The net result will be mass layoffs globally across much of the tech sector.Research is nice but it doesn’t pay the bills today or quiet the restive shareholders as profits tank.

The public sector is also ripe for uneven distribution of recessionary impacts.Local government and its agencies in boomtowns such as the SF Bay Area, Seattle, Los Angeles, NYC, etc. have feasted on soaring tax revenues and multi-billion dollar municipal bonds.

The Powers That Be in these boomtowns are confident that the good times will never end, and so the modest rainy-day funds they’ve set aside are widely viewed as immense bulwarks against recession when in reality they are mere sand castles that will melt away in the first wave.

A $1 billion reserve looks impressive in good times but not when annual deficits soar to $10 billion. Local governments depend on various revenue streams, and most rely on a mix of property, sales and income taxes, both wages (earned) and capital gains (unearned). All of these will be negatively impacted in the next recession.

Local governments are especially prone to The Ratchet Effect, the dynamic in which expenses move higher as revenues climb but the organization is incapable of shrinking, i.e. it only knows how to expand. This defines government as an organizational type.

Inefficiencies (including low-level corruption and fraud) pile up and are offset with higher revenues. When revenue crashes, the system is incapable of eliminating the inefficiencies or reducing benefits and headcount.
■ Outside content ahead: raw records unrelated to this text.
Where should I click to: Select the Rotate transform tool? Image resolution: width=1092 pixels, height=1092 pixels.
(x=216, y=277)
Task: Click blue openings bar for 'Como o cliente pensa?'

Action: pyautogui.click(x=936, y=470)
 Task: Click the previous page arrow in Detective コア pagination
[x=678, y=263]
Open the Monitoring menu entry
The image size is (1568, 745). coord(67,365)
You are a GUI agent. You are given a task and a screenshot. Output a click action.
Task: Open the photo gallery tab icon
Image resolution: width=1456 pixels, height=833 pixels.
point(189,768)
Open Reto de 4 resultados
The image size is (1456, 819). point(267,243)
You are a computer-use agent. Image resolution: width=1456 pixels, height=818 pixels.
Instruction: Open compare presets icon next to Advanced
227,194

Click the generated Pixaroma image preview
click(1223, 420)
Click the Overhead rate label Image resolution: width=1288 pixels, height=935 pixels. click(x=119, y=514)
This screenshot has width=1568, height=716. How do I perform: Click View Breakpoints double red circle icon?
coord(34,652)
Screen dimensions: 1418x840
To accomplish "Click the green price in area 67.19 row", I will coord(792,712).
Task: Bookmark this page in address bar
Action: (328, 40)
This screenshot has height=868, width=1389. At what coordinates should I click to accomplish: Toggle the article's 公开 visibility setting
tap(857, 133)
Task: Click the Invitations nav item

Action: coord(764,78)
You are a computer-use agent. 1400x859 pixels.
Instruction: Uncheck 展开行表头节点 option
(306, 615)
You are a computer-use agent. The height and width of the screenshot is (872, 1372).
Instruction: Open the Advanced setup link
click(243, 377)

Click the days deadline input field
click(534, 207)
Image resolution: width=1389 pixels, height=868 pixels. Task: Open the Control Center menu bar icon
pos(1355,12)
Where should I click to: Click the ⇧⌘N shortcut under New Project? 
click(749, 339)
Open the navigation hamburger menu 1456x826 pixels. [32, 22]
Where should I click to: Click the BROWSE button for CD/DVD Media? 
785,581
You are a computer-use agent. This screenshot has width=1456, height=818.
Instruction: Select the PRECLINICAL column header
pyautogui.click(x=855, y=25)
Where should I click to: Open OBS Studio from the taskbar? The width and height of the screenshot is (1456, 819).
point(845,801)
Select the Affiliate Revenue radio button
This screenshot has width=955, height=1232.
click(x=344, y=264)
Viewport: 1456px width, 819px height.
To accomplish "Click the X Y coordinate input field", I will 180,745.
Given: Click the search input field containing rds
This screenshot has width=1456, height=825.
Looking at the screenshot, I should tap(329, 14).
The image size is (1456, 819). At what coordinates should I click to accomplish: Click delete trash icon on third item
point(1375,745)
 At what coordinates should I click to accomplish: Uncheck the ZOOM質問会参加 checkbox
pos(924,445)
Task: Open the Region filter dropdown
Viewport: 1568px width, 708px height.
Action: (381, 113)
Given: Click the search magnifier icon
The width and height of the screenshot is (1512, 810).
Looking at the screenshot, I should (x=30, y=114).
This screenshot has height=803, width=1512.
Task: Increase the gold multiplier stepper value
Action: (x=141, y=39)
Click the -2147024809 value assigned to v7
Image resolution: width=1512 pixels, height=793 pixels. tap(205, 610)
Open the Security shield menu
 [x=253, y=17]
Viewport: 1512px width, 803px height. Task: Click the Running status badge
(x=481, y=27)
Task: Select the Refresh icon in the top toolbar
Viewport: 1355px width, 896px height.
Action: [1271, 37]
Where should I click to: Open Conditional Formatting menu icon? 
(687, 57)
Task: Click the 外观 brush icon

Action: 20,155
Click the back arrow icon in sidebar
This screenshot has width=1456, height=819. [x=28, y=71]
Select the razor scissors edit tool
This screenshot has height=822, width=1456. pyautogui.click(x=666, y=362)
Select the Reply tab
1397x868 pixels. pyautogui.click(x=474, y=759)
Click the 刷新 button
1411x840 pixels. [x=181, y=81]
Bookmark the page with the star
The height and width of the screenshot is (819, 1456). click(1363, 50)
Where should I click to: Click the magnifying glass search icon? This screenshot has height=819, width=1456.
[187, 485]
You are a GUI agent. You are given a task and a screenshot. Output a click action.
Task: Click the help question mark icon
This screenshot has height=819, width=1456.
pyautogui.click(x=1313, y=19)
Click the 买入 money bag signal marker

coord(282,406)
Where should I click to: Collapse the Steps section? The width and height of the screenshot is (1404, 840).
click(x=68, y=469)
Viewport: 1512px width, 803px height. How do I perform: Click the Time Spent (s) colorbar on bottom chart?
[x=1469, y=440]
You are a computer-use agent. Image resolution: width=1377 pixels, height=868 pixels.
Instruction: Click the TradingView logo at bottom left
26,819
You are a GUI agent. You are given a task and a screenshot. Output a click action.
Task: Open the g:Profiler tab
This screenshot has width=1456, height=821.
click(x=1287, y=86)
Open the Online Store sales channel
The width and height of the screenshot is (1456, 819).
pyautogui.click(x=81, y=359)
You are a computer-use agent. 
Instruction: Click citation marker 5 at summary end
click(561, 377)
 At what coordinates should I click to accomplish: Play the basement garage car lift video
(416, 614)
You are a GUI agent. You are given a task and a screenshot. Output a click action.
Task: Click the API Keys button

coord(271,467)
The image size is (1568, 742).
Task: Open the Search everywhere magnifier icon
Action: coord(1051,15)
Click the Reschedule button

I call the endgame of The Ratchet Effect the Rising Wedge Model of Breakdown:

The Ratchet Effect is visible in organizations of all scales, from households to sprawling bureaucracies. The core of the Ratchet Effect is the ease with which the cost basis of an organization rises and the extreme resistance to any reduction in funding.

The psychology of this resistance is easy to understand: everyone hired in the expansion will fight to keep their job, regardless of the needs of the organization or the larger society. Every individual, department and division will fight with the fierceness of a cornered animal to retain their share of the budget, for their self-interest trumps the interests of the organization or society.

Since each “ratchet” will fight with desperate energy to resist being cut while those attempting to do the cutting are simply following directives, the group that has pulled out all the stops to resist cuts will typically win bureaucratic battles.

Broad-based cuts trigger Internecine Warfare Between Protected Fiefdoms as entrenched vested interests battle to shift the cuts to some politically less favored fiefdom. Bureaucracies facing cuts quickly shift resources to protecting their budget, leaving their mission on auto-control. (The Lifecycle of Bureaucracy December 2, 2010)

These dynamics create a rising wedge in which “minimum” costs continue to rise over time even if modest cuts are imposed from time to time. The eventual consequence is a cost basis that is so high that even a modest reduction collapses the organization.

In other words, incremental reductions and reforms have zero impact on the endgame. The organization has become so brittle that any structural reform triggers a breakdown.

Those households, enterprises and organizations that have no debt, a very low cost basis and a highly flexible, adaptable structure will survive and even prosper. Those with high debt loads, high fixed expenses and inflexible responses will find incremental reductions and reforms will have little impact on the endgame of breakdown and collapse.

This is one of the core topics of my latest book, Pathfinding our Destiny: Preventing the Final Fall of Our Democratic Republic.

Here’s a household example of the type of organization that won’t just survive but thrive in the recession: a household with $100,000 in revenues from multiple income sources and fixed expenses of $35,000, no debt and a management team (the spouses/adults) that’s willing to implement radical changes in lifestyle, expenses and work at the first disruption of revenues. The household that doesn’t just survive but thrives sees crisis / disruption as an opportunity, not a disaster to be mitigated with denial and wishful thinking.